What Is Love?

 

What is love

What is love?

Love comes in so many forms:

  • For your family.
  • For your spouse or significant other.
  • For friends.
  • For yourself.
  • Agape love (God’s love for His children).
  • For the things you love (music, movies, dancing, cycling etc.)

But what does it really mean. Over the years, I have been told “I love you” by people who have left me feeling anything but loved. I’ve had so many “rules” thrown at me about what they constituted as love that I have been so confused about what it is all really about. I allowed them to define love for me.

Definitions of Love

When I looked it up online, the definition was “an intense feeling of deep affection”. That is a pretty lame definition in my opinion in that there is nothing to quantify what it really means and there is nothing lasting to it. Webster’s dictionary defines it as “a feeling of strong or constant affection for a person”. This is along the same lines as the other definition, but it’s nicer in that it talks about having constant affection so that even when there are disagreements and such, the affection is still there.

These definitions leave me feeling cold. They really only focus on one person in a relationship instead of both. Both fit into what I was taught about love by so many, but is that all it is? To selfishly love people isn’t really love. If your focus is always on how the other person or the relationship can benefit you, it is the absolute wrong focus and it will only hurt the other person.

Loving Yourself

When it comes to loving yourself, there is the biblical principle to love your neighbor as yourself. One of my friends is in school for her Masters. In one of her lectures, the professor stated that some take this verse and make it say “love your neighbor instead of yourself”. Because I was made to believe that asking for something from others was selfish, I fall under this thought. For this reason, I can’t really speak into this kind of love except to say that since the Bible mentions loving yourself as the example of how to love others and loving others is a main theme throughout the Bible, then there is a precedent that loving yourself is something we should do but not to the detriment of loving others. I’m still trying to figure all this out, so I’ll leave it here.

What is love

Love in bloom

My Thoughts On Love

This is what I think love should be. To me, love focuses on the other person and what will benefit them. This only works, though, if both are focusing on what is best for the other person. When only one person is doing this then it is a one-sided love. When each person’s goal is to serve the other, then the relationship is balanced and mutual.

:: Stored data ::
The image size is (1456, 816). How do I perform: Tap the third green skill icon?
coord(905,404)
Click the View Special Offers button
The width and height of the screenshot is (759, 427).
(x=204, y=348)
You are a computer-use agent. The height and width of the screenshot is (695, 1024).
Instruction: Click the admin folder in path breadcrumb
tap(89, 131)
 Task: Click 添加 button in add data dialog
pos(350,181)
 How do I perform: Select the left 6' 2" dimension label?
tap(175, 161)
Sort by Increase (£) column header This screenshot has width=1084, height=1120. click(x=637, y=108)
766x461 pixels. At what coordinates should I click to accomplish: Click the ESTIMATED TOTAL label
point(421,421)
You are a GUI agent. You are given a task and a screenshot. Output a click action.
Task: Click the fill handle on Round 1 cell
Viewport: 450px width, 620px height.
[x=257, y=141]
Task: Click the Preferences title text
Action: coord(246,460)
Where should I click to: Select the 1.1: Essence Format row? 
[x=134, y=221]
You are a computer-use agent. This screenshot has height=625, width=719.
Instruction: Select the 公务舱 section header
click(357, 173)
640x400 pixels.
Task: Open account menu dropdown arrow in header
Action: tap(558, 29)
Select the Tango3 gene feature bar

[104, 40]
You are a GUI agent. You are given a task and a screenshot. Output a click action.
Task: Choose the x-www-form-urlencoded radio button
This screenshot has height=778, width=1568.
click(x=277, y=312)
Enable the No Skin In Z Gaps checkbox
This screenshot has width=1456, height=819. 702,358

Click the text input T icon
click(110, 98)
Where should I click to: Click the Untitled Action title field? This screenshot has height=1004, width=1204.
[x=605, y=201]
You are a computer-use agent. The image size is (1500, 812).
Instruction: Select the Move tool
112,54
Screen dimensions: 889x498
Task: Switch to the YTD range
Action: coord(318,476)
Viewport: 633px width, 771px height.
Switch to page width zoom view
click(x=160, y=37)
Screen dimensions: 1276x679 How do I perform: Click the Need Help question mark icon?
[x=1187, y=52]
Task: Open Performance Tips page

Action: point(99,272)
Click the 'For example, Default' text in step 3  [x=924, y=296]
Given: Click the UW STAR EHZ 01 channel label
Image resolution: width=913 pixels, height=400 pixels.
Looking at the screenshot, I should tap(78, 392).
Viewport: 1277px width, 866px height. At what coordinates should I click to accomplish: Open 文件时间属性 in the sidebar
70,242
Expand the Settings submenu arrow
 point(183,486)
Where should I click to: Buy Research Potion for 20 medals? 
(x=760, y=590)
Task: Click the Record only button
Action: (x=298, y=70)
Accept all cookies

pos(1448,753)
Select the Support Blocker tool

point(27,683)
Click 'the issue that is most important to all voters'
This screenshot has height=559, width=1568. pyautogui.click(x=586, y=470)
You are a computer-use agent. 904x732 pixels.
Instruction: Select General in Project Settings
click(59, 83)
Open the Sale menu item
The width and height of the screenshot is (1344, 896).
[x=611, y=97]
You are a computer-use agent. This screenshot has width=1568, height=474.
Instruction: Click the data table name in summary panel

:: Required actions ::
a. Decide whether each statement below agrees with the essay on love. Answer yes or no for each and quote the words of the essay that settle it.
(i) The definition the writer found online was "an intense feeling of deep affection."
(ii) The writer finds the Webster's definition nicer because it speaks of constant affection.
(iii) The friend who heard the professor's lecture is studying for a bachelor's degree.
b. Answer these questions using the essay on love.
(i) What does the list of forms say agape love is?
(ii) Which source defines love as "a feeling of strong or constant affection for a person"?
(iii) What does the writer call love when only one person focuses on what is best for the other?

:: Solved problems ::
a.
(i) Yes: "When I looked it up online, the definition was “an intense feeling of deep affection”."
(ii) Yes: "but it’s nicer in that it talks about having constant affection"
(iii) No: "One of my friends is in school for her Masters."

b.
(i) God’s love for His children.
(ii) Webster's dictionary.
(iii) A one-sided love.